Tasarının 2'nci maddesindeki -az önce de dile getirmiştim- bu değişiklik de aslında, 15 Temmuz 2016 tarihinde yani bundan yaklaşık beş buçuk ay önce yine bir torba yasayla getirilen bir düzenlemeydi. O düzenlemede münhasıran yük taşımacılığına ilişkin döviz karşılığı taşımacılıkta muafiyet getirilmişti; şimdi alanı biraz daha genişletildi, birtakım şirketler daha da zenginleşmiş olacak, bu muafiyetten faydalanmış olacak. Dolayısıyla, bu muafiyetin kapsamında eskiden sadece yük taşımacılığıyla uğraşan şirketler muaf tutulurken şimdi yolcu taşımacılığı da devreye sokuldu yani şirket sayısı çoğaltıldı. Emekçilerin vergilerinden, halkın vergilerinden elde edilecek kaynaklar Hükûmet tarafından keyfîce kullanıldığı gibi sermaye şirketlerinin, büyük şirketlerin, holdinglerin de böylece vergi ödememe, vergiden muaf tutulma gibi bir çabası ortaya çıkıyor. Ama, daha da önemlisi şu: Hükûmetin hep tartıştığımız bu torba yasa mantalitesinin, mantığının iflasının da göstergesi bu. Dört ay önce bir düzenleme yapılıyor, dört ay sonra pişmanlık duyuluyor. Şimdi, bir dört ay sonra eminim ki bu torba yasada da yine, yeni bir torba yasayla yeni değişiklikler getirilecektir. Yani torba yasalar birbirlerini bu şekilde idame edecek, her dört ayda, beş ayda bir yeni bir torba yasayla, bir dört ay önce yapılmış düzenleme yeni bir düzenlemeyle geçiştirilmeye çalışılacak. İşte burada aslında, ipotek altına alınan Meclisin yasama yetkisine karşı bir hile söz konusu. Yani bu torba yasa yöntemi Meclisin yasa yapma yetkisine karşı bir hiledir. Neden hile? Çünkü torba yasa içerisine değişik kanunları ilgilendiren o kadar çok madde doldurulur ki o maddelerin esas temel kanunlarla ilişkisi, irtibatı, ne gibi fayda getireceği, pratikte ne gibi sonuçlar doğuracağı, uygulamada nasıl sonuçlar ortaya çıkacağına ilişkin ne komisyonlarda, ihtisas komisyonlarında ne de Parlamentoda yeteri kadar tartışılmamakta.

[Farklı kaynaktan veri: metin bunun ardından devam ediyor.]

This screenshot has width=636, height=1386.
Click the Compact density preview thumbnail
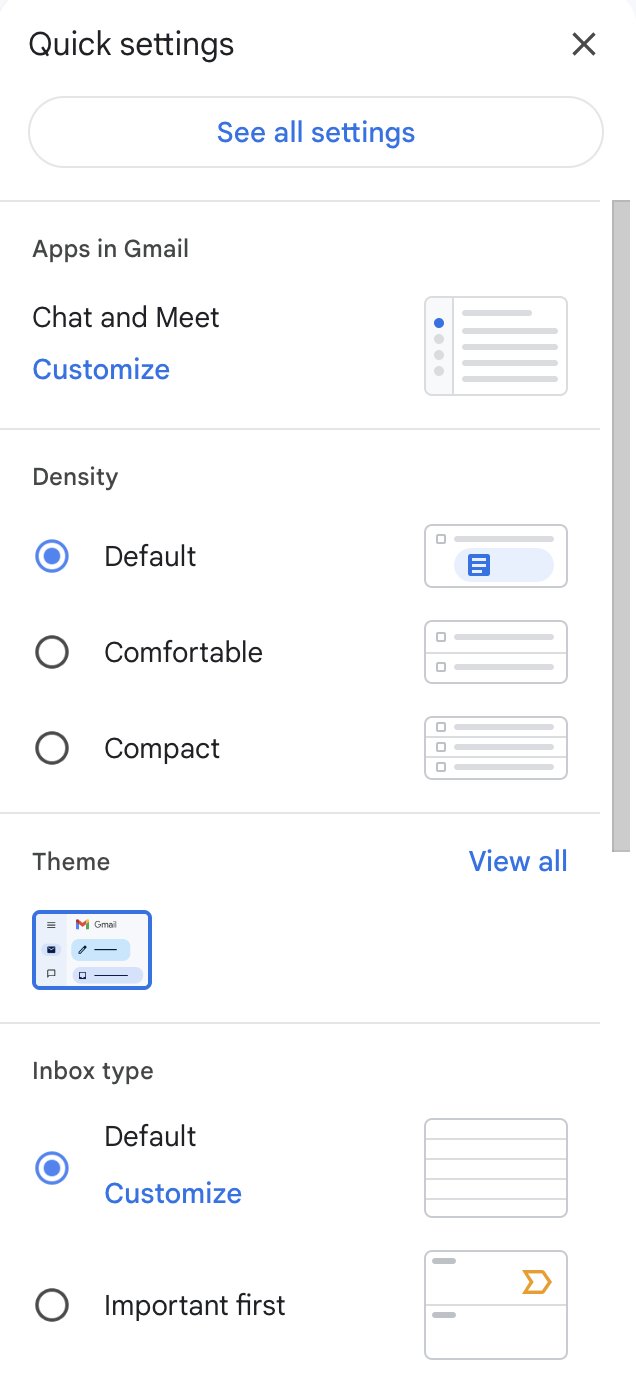[495, 747]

Bu konuyu zaten genelde muhalefet partilerine ait hatip arkadaşlar defalarca dile getirdiler ama ben burada bir hususa dokunmadan geçemeyeceğim.

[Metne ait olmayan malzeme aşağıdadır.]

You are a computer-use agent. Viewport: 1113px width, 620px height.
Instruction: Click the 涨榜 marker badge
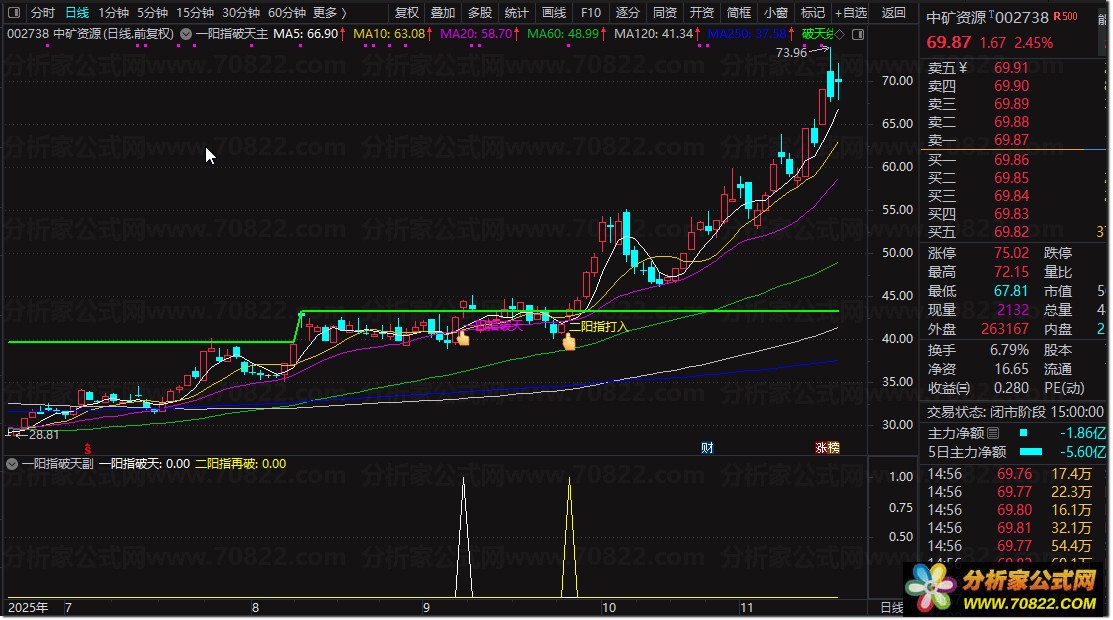(x=826, y=447)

Değerli arkadaşlar, biliyorsunuz, bir süre önce 4 askerin IŞİD barbarları tarafından yakıldığına dair bir video yayınlandı. O askerlerden birisi Sefter Taş isimli bir askerdi. Bundan yaklaşık bir buçuk yıl önce Kilis hududunda nöbet tutarken bir asker arkadaşı IŞİD tarafından şehit düşürüldü, bu Sefter Taş da yaralı olarak IŞİD'in eline geçti ve o tarihten bu tarafa bir haber alınamadı. Ben şahsım olarak bu konuda 1 Aralık 2015 tarihinde Millî Savunma Bakanlığına soru önergesi verdim. 2 defa bu kürsüden bu askere ilişkin, durumu hakkında bir araştırma yapılması konusunda Hükûmete seslendim. Yine, bizzat Savunma Bakanı ve İçişleri Bakanıyla görüştüm. Hiçbir bilgi bana da verilmedi, askerin ailesine de verilmedi ama hepiniz bir şekilde sosyal medyada izlediniz, 2 askerin yakıldığı yayınlandı. Bu videonun doğru olup olmadığını biz bilmiyoruz, bunu istihbarat bilecek, devlet bilecek ama bu askerin ailesi bugüne kadar hâlâ bilgilendirilmiş değil. Askerin ailesi ne taziye çadırı kurabiliyor ne taziye kabul edebiliyor ne de "Çocuğum sağdır." diyebiliyor ve yetkililerden bir cevap bekliyor. İlgili yerlere müracaatlarına rağmen verilen tek cevap var: "Bekle." AKP iktidarının klasik yöntemi; bütün vahim vakalarda, bütün vahim olaylarda, kendi aleyhine cereyan eden bütün olaylarda "Bekle, bekle, bekle." politikası izlenir; amaç unutturmak, gündemden düşürmek. Şimdi, bir kez daha sesleniyorum: Bu Sefter Taş adlı asker sağ mıdır, bu video doğru mudur, Hükûmetten bu konuda bir cevap bekliyoruz.